Her heart knocked at the base of her throat. “He wouldn’t. He waits. He’s good at waiting. So he’d wait, wouldn’t he, until he found someone he believed smart enough, good enough. The women he’s killed—this proxy—it’s a kind of building-up. I understand that. They’re a horrible kind of practice.”
“And they’re bragging. ‘You locked me up, but you didn’t stop me.’ ”
“You’re scaring me.”
“Good.” For an instant those tawny eyes went fierce. “Be scared, and think. What motivates the proxy?”
“How can I know?”
“Jesus, Fee, you’re smarter than that. Why does anyone follow someone else’s path?”
“Admiration.”
“Yeah. And you train someone to do what you want, how you want, when you want?”
“Praise and reward. That means contact, but they’ve searched Perry’s cell, they’re monitoring his visitors—and his sister’s the only one who goes to see him.”

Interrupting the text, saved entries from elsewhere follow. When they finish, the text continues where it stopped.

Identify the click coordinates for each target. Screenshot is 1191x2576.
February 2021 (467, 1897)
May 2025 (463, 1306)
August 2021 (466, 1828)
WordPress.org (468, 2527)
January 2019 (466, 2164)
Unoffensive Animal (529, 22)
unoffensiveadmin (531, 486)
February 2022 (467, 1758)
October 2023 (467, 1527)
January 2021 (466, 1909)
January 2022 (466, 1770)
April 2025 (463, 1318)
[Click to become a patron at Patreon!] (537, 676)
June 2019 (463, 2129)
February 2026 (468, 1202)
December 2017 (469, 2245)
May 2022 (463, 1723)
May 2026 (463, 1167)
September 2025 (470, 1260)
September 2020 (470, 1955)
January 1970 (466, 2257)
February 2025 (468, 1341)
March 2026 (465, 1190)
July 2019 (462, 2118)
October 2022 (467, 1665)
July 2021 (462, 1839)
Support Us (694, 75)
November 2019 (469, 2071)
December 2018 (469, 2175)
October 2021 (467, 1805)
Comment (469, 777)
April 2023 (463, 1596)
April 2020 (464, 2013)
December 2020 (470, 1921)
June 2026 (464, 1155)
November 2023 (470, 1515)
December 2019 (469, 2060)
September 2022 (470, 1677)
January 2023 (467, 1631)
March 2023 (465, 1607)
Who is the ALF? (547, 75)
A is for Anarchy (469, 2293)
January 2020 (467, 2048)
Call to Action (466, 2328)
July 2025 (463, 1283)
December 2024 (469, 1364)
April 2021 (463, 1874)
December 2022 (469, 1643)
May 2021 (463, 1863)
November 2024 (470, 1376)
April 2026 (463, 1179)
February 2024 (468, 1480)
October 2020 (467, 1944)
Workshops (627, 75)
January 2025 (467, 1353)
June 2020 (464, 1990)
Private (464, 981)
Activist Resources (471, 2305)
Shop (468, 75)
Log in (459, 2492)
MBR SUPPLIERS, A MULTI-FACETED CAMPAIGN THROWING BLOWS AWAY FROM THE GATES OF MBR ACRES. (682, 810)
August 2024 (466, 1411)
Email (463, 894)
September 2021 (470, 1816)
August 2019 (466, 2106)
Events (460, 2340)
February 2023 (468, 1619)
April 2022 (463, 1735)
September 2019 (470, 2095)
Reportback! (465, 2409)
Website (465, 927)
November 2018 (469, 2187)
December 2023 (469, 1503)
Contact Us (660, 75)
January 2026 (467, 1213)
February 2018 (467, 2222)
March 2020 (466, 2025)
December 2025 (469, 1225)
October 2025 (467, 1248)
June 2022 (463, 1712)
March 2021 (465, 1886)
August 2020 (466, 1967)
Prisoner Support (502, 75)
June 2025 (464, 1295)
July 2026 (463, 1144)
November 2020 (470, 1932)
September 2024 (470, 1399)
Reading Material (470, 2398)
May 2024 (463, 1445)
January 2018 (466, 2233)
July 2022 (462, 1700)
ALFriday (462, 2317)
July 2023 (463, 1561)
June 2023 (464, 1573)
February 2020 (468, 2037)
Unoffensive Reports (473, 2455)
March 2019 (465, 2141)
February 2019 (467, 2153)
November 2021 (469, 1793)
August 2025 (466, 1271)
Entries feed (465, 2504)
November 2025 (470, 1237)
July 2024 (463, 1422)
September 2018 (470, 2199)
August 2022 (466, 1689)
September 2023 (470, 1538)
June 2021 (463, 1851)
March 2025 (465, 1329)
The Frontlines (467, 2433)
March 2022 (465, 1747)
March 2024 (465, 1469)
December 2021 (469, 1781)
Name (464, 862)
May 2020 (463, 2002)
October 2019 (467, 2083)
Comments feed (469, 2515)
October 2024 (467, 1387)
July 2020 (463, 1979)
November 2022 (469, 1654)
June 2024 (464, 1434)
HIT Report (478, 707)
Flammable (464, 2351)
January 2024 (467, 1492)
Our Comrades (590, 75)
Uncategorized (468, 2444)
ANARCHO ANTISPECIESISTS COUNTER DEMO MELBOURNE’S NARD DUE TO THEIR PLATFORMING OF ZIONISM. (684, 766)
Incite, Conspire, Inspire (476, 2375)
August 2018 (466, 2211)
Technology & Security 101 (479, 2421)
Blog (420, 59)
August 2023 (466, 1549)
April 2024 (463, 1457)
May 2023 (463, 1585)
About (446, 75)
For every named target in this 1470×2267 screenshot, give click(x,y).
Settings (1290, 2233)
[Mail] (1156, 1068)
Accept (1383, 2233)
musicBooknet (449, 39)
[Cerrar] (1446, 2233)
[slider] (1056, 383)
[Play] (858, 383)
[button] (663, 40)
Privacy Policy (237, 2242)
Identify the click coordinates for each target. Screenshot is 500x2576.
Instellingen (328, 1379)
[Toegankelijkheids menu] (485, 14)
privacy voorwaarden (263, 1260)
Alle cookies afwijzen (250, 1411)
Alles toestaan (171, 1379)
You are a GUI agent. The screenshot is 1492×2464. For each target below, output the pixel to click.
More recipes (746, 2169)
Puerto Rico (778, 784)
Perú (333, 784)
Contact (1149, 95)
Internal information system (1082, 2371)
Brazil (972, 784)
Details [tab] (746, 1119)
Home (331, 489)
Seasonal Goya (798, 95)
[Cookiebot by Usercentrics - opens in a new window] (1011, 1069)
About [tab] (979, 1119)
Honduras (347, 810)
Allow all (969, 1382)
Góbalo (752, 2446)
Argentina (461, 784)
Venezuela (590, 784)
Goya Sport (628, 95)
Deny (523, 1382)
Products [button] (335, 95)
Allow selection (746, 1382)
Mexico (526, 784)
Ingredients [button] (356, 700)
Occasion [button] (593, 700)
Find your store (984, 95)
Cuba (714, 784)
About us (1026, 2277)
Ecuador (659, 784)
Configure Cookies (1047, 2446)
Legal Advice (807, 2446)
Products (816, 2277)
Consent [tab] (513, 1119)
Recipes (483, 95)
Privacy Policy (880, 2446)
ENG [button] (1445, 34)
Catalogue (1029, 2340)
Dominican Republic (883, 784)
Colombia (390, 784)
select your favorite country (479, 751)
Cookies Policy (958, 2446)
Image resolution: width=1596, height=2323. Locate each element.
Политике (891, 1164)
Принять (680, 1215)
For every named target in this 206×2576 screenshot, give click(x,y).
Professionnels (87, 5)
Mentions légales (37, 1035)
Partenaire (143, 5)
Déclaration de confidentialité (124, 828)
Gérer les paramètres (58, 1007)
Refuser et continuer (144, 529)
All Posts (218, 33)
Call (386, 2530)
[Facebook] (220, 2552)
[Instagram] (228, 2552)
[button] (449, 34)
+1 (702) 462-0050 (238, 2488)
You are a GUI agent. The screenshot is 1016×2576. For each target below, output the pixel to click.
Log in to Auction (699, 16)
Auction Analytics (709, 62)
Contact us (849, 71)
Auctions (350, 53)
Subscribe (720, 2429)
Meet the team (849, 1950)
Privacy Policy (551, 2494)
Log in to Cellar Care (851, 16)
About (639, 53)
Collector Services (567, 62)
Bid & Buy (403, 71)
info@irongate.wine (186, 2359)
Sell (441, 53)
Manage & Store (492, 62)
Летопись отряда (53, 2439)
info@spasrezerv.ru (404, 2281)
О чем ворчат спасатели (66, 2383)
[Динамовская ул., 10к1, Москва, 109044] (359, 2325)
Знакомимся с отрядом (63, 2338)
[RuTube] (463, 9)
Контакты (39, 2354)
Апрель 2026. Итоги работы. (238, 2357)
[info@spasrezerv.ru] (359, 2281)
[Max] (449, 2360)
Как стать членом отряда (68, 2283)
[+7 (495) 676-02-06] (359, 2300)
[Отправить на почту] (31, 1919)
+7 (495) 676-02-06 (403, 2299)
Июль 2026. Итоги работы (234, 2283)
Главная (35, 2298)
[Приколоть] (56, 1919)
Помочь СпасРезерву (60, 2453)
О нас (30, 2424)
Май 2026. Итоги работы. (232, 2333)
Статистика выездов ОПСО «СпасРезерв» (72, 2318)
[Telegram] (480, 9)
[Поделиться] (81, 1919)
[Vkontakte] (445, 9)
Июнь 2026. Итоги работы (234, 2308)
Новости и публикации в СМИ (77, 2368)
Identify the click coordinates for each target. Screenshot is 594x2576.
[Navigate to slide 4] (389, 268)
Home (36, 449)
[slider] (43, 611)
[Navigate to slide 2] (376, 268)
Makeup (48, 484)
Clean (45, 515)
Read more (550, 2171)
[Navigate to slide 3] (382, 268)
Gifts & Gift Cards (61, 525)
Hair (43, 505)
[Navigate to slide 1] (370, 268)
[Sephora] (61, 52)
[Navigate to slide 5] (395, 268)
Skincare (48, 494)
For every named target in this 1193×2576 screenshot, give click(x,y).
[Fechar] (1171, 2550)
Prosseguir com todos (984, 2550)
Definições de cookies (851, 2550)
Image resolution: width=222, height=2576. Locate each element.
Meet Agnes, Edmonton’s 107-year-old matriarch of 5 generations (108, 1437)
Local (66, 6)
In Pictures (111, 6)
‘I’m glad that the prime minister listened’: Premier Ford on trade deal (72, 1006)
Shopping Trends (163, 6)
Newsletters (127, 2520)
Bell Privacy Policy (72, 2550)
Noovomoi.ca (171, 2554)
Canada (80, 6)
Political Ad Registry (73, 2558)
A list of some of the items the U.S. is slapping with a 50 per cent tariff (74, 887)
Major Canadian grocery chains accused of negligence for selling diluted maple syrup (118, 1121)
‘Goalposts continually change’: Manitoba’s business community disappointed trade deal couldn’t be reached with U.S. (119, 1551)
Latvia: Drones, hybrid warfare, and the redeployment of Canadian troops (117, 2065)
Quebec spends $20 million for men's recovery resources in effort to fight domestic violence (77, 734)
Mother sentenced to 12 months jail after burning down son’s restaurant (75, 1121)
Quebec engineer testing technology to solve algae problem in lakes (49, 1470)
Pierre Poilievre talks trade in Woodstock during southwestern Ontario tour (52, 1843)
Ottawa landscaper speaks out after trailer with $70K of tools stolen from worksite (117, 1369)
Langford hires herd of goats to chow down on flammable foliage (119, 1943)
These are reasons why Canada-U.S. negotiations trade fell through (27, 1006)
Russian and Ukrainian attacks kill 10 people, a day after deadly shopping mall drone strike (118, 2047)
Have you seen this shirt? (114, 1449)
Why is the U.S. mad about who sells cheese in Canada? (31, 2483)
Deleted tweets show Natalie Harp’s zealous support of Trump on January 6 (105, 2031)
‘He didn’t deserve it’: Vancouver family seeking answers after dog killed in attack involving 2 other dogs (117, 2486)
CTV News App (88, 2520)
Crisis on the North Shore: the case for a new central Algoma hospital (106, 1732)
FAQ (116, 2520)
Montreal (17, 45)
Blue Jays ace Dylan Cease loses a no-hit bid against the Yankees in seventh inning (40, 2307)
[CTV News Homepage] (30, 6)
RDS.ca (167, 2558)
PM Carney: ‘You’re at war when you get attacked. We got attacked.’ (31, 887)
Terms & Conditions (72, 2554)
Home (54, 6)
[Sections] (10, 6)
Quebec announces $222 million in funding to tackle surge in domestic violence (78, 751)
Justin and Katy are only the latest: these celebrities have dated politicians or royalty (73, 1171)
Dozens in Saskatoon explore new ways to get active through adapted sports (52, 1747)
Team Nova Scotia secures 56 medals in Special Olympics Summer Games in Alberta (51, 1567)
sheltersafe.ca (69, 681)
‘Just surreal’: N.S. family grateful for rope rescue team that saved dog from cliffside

“And nobody ever smuggles anything into prison? Or out? Did Perry ever send a scarf before he abducted a woman?”
“No.”
“So this guy’s deviated. Sometimes you follow another person’s path because you want to impress them, or outdo them. It has to be someone he met, more than once. Someone he was able to evaluate, and trust, and speak to privately. A lawyer, a shrink, a counselor, a guard. Somebody in maintenance or prison administration. Somebody Perry looked at, listened to, watched, studied and saw something in. Someone that reminded him of himself.”
“Okay. Someone young enough to be maneuvered and trained, mature enough to be trusted. Smart enough not to simply follow instructions, but to adjust to each particular situation. He’d have to be able to travel with nobody questioning him about where he’d been, what he’d done. So, single, someone who lives alone. Like Perry did. The FBI must already have a profile.”